According to City data, the Jacob A. Hands Wastewater Treatment Facility treats an estimated 3.3 billion gallons of sewage per year. After processing and disinfecting the waste, the City discharges the effluent into the Rio Grande.

But before that happens, it must pass inspections by Senior Lab Technician Yadira Rena. She said making sure wastewater is properly treated before it enters the river is vital for the health of the environment.

“Our expectations is that when it's going out of the plant, anything that is discharged into the river because this is where our wastewater will go, we're making sure that it's not going to hurt any fishes or any other living organisms that are in the water," Rena said.

For example, Rena also tests wastewater for E. coli. She filled a sample cup with test powder before giving it a good shake. Rena said working in quality control can be challenging because of the level of focus required.

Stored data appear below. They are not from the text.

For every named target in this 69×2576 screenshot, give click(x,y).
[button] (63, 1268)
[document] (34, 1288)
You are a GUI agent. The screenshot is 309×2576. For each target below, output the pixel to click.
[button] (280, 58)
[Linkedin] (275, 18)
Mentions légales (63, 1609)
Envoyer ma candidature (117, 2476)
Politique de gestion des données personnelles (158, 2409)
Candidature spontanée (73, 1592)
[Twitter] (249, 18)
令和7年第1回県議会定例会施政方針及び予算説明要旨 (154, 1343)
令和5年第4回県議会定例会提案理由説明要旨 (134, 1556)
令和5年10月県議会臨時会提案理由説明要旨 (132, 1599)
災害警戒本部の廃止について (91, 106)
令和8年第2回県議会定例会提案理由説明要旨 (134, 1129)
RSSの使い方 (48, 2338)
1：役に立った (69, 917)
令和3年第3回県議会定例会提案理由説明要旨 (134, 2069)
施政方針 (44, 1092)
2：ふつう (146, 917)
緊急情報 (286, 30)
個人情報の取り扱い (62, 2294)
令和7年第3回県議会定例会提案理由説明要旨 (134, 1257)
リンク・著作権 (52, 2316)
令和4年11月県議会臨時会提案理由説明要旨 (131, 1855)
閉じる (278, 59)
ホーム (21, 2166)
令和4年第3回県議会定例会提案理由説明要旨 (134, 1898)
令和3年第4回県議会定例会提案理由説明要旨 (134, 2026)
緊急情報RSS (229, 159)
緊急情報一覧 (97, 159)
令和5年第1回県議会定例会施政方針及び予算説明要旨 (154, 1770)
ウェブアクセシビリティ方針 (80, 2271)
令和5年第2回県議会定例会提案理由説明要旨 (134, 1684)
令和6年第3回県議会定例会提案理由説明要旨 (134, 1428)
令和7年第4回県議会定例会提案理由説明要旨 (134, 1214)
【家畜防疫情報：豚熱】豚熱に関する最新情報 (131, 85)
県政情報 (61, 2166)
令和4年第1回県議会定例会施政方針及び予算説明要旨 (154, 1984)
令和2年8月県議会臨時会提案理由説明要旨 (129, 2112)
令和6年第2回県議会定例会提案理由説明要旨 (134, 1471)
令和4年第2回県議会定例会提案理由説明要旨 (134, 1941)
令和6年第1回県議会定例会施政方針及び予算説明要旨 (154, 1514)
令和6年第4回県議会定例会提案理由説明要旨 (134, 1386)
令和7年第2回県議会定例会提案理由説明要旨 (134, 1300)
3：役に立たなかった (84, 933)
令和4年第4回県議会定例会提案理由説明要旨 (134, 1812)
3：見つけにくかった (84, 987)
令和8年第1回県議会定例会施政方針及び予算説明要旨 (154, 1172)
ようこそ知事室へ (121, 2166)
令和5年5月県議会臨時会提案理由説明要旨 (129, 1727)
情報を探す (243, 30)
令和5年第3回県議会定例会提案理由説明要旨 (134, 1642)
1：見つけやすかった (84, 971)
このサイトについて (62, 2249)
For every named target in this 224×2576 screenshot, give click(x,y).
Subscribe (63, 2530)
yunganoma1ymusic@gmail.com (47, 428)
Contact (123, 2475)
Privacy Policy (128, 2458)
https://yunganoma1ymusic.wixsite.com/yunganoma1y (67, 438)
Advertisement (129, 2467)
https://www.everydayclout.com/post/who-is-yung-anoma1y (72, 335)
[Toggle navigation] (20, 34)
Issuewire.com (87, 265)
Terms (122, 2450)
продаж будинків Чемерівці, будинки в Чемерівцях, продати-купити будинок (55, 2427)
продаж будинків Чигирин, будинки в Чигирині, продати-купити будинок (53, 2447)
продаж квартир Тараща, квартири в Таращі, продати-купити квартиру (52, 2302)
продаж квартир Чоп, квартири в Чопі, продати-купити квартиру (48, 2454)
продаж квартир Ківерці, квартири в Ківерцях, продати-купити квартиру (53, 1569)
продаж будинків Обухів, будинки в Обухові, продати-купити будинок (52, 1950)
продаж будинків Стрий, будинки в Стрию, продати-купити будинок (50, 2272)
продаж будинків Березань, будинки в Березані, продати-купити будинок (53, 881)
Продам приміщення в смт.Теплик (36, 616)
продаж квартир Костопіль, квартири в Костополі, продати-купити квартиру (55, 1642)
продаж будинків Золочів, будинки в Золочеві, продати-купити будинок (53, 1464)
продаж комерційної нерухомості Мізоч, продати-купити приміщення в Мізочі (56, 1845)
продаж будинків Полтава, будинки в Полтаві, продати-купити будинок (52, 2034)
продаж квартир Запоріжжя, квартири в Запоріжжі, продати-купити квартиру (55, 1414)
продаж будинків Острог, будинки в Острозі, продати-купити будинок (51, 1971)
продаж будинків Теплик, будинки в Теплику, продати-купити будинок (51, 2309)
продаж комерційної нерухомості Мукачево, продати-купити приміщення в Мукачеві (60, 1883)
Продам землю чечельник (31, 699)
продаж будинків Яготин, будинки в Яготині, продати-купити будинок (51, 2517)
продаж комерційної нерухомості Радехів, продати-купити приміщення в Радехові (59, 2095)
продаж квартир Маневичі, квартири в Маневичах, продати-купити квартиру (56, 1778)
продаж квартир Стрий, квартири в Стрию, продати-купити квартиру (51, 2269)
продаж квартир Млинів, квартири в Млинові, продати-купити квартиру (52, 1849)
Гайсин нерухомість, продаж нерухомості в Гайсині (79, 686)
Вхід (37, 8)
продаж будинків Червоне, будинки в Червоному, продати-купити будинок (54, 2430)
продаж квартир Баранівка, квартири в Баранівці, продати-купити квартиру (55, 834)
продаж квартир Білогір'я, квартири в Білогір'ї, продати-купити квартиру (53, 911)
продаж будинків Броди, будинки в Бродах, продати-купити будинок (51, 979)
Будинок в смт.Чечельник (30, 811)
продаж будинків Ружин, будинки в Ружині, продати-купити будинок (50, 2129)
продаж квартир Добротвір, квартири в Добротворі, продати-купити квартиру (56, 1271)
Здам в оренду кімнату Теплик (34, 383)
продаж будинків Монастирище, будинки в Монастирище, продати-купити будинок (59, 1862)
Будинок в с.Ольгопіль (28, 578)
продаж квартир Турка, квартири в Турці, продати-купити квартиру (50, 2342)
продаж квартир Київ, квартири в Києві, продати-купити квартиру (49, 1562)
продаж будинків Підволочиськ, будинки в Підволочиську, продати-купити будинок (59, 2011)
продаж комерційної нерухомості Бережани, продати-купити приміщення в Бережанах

“It's very important that when we're running the analysis that we're paying attention. Working in a lab is very detail-oriented. So, we need to pay attention to every small detail. We need to know numbers, how those numbers come in on a daily basis," Rena said. "For example, they expect numbers to be in a certain range. We need to notice 'Hey, when that number's not in a certain range, something's going on here.' They need to be notified."

Rena carefully poured the test sample into a plastic tray, which gets sealed for incubation. A UV light test on an actual wastewater sample showed four tray cells testing positive for E. coli. She compareed that number against a table of range limits.

“And we have a reporting number of 4.1. Now for this plant at the Jacob Hands Wastewater Treatment facility, the exceeding limit would be 410. So, to have a 4.1 is awesome," Rena said.

In addition to having technicians like Rena on tap, Guerra said Doña Ana Community College students help the lab as interns as part of the school’s Water Technology program. Guerra said those who work at the facility take a personal interest in the water they test.

“They have a strong drive and love for the environment. Not only being homegrown here we're working, you know, as a job in trying to keep the environment safe but we actually have families in here. So, the job that we are doing here is not only professionally satisfying but actually it protects our families ourselves and the community themselves. So, what we do here is very important, you know, in all aspects," Guerra said.

Because everyone can drink to clean water.